■ **Records supplied**:
————————

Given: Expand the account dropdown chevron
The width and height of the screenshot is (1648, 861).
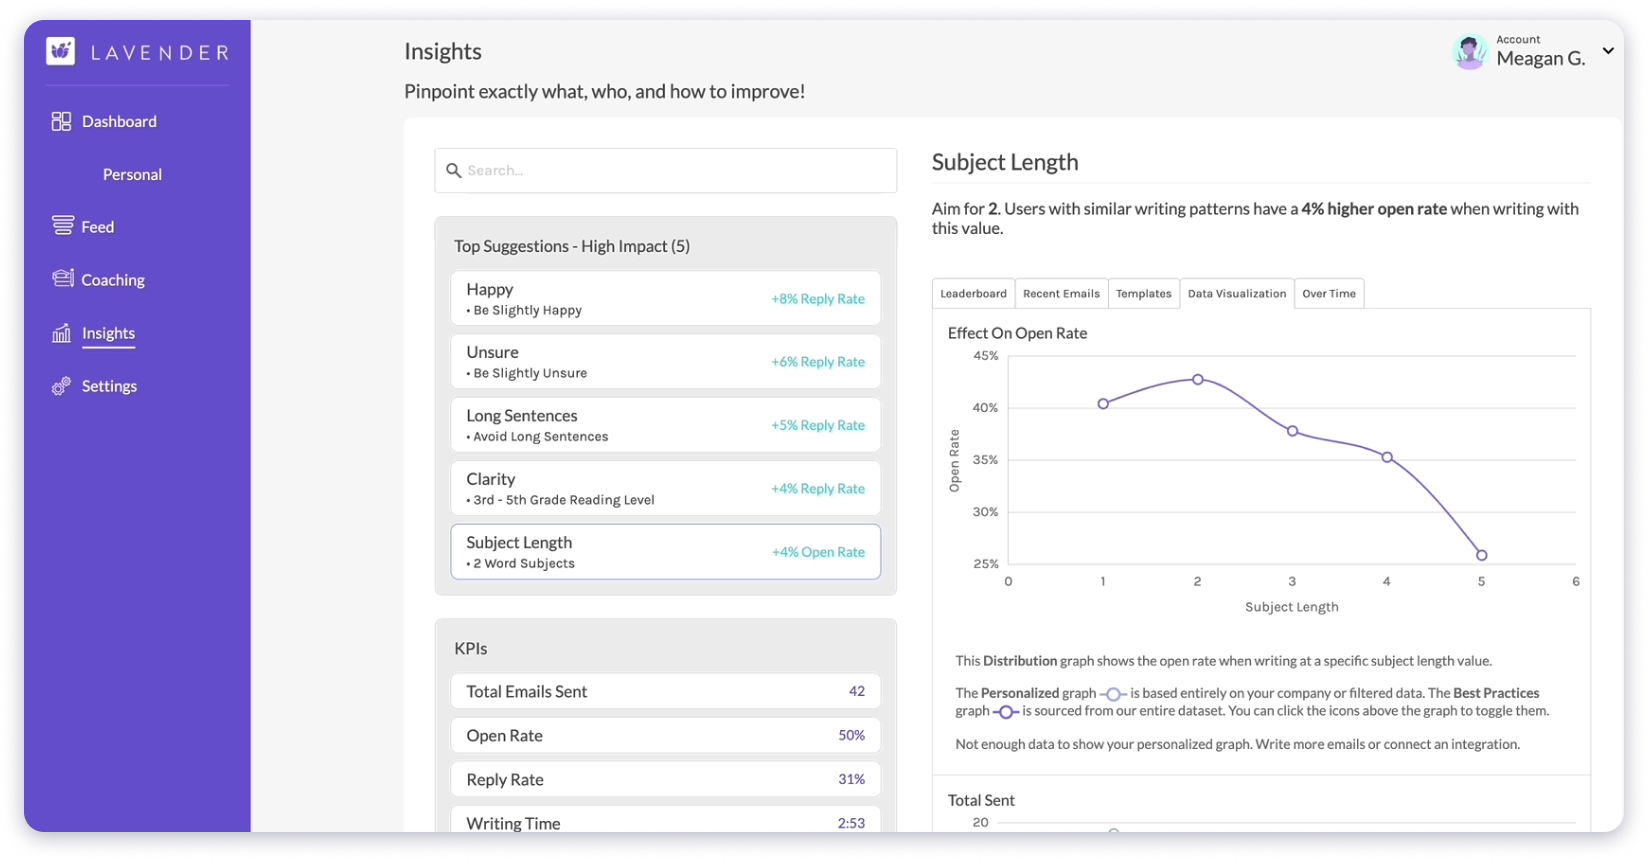Looking at the screenshot, I should point(1608,51).
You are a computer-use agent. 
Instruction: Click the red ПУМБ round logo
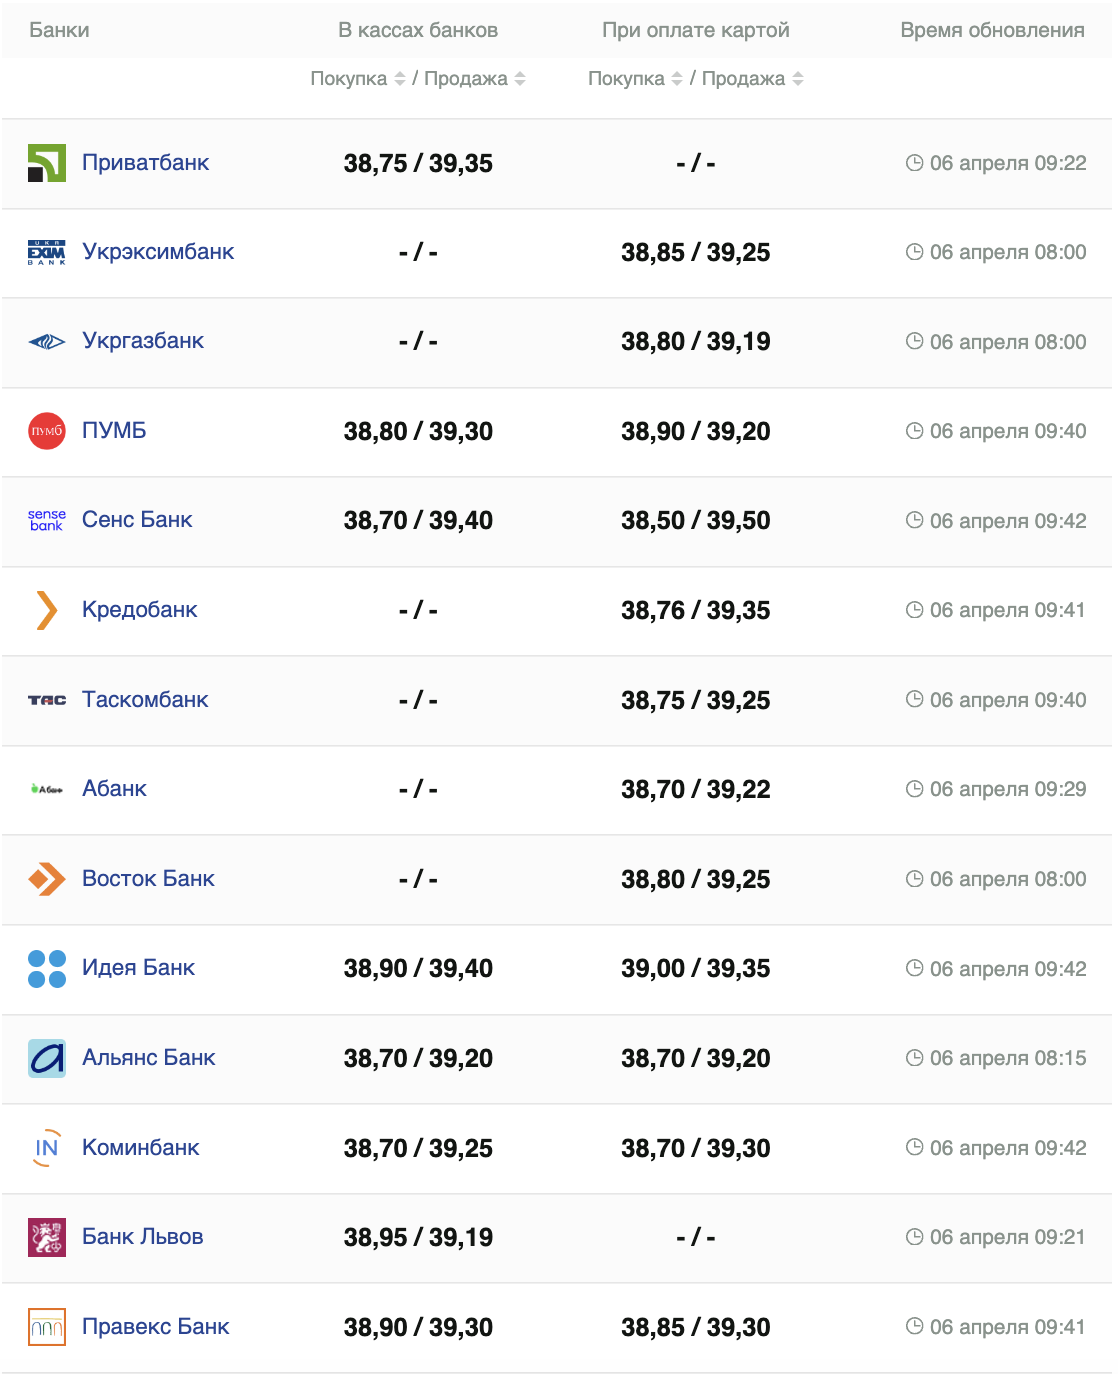(46, 431)

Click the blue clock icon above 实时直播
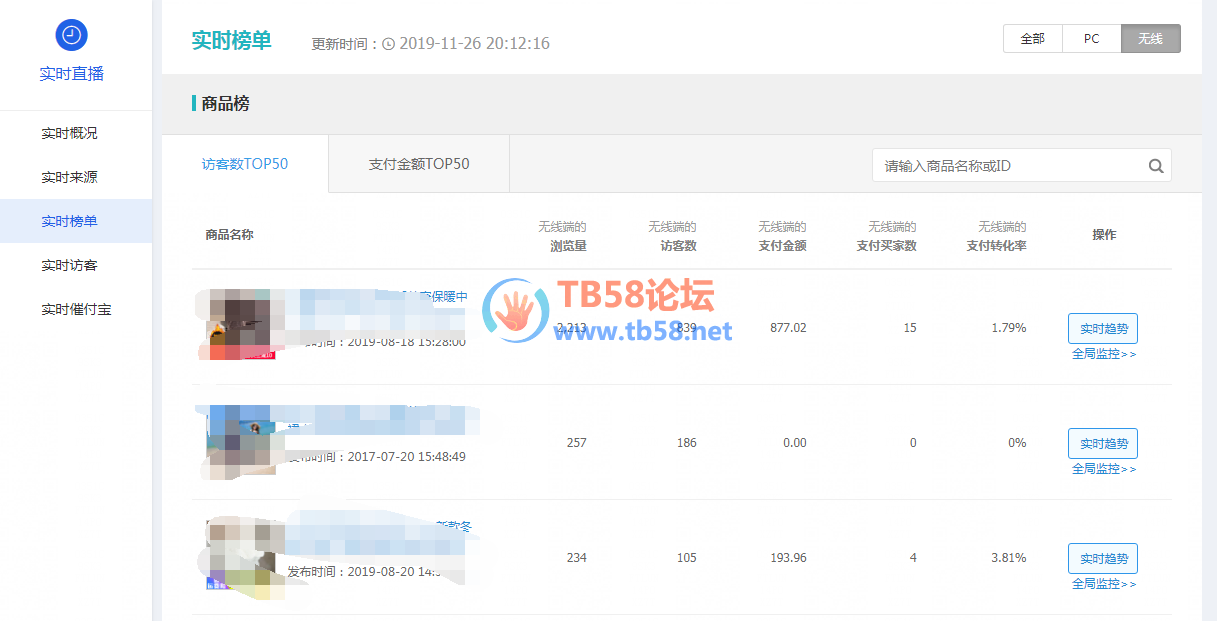[x=71, y=35]
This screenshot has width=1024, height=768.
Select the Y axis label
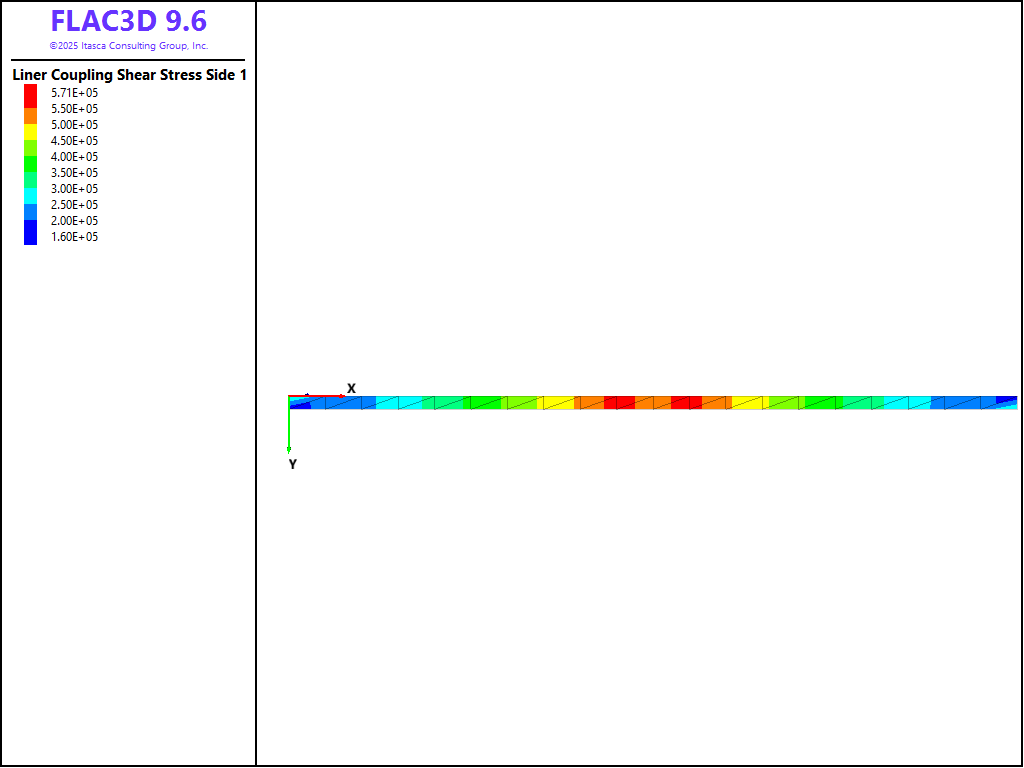coord(292,464)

————————

Copy the records exactly; no image should appear in the result.

Given: Expand the account dropdown chevron
The width and height of the screenshot is (1648, 861).
Looking at the screenshot, I should point(1608,51).
You are a computer-use agent. 
Instruction: Click the red ПУМБ round logo
(46, 431)

Click the blue clock icon above 实时直播
[x=71, y=35]
This screenshot has width=1024, height=768.
Select the Y axis label
coord(292,464)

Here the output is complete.